Roy’s Annabelle was his aunt, his mother’s much younger sister, thirteen when Roy was eleven. One summer night, on vacation with his mother’s family, while the adults played cards in the kitchen, his aunt asked him to come into the sun room And there, evening by evening, they progressed from displaying to touching to her straddling him, their groins bare. She slid and rubbed herself across his cock. “I think that’s what was always in my head with Faith,” he said. He’d longed to have again that trembling childhood thrill.

But the explanation didn’t come close to satisfying him His soft, smooth face and easy, band leader’s smile often collapsed in confusion. He was round in the middle and broad in the shoulders— bearish in a way that was more panda-like than threatening. In the back room at the end of the maze, near him along the circle of chairs, sat an elderly man with a graceful wave of white hair combed back from his forehead. There was a well-scrubbed man in his mid-thirties, his forehead shiny, the pale blue check in his button-down shirt matching the blue of his eyes.

They were there for group counseling as part of their probation. They had spent time in jail or prison: a few weeks; several years. The man with the wave of white hair had fondled the vagina of his grandniece again and again when the girl was seven, eight. He’d kissed her chest, had her hold his penis. As an adult, David, the man in the checked shirt, had given a blow job to his eleven-year-old brother. Later, he’d taken his six-year-old daughter to a motel room along with his brother, who was by then sixteen. He’d grown obsessed by a fantasy. Now he started to make it real. He persuaded them both to undress. David urged his brother to have sex with his daughter, only desisting “seconds away from something really, really bad happening,” when his brother began to cry.

“What possessed me?” Roy demanded over and over in the group sessions and alone with himself. The question churned through the minds of most of the men David, a published poet, said he felt like Dr. Jekyll and Mr. Hyde.

“Could anybody end up getting into this mess?” Roy asked.

“begin breathing slowly and deeply,” Patrick Liddle, the group’s therapist, its leader, instructed the men.
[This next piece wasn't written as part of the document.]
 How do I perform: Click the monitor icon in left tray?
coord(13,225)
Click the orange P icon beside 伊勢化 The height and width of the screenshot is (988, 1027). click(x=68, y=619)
It was the way he often started. They sat with their hands on their thighs, their eyes closed. “Inhale through your nose and exhale through your mouth.” He taught them to meditate. He spoke in a soothing monotone, the voice he used with them always, no matter how disquieted, how uneasily self — aware their crimes made him feel. “Pay attention to your breath. Is each breath reaching down to your upper chest? Your lower chest? Your abdomen? Let the breathing deepen.”

He was silent a long while, then resumed. “Focus your awareness in your feet. Just be aware of how they feel.” Part of his job was to give the men ways to keep their lives under control, to keep themselves from transgressing again. The meditation was one method. “Now center your attention on the steady beating of your heart.” Liddle wore fashionably tailored suits and shoes polished to a soft gloss. The clothes were part of the program. His boss set the dress code, to lend some measure of esteem to those in treatment, to elevate men who could hardly have fallen lower. For the therapists themselves, the clothes helped to lessen the taint of what they were dealing with.

“Picture in your mind a large open field covered in deep grass up to your waist. A light, warm breeze is blowing. Feel the breeze on your skin. Each thought that enters your mind becomes a brightly colored balloon; watch them float; just let them go.” Roy and the others sat perfectly still. Their fingers curled gently. Their jaws were slack, their mouths slightly open. They seemed almost to be sleeping, and like sleeping men anywhere, they looked almost like children.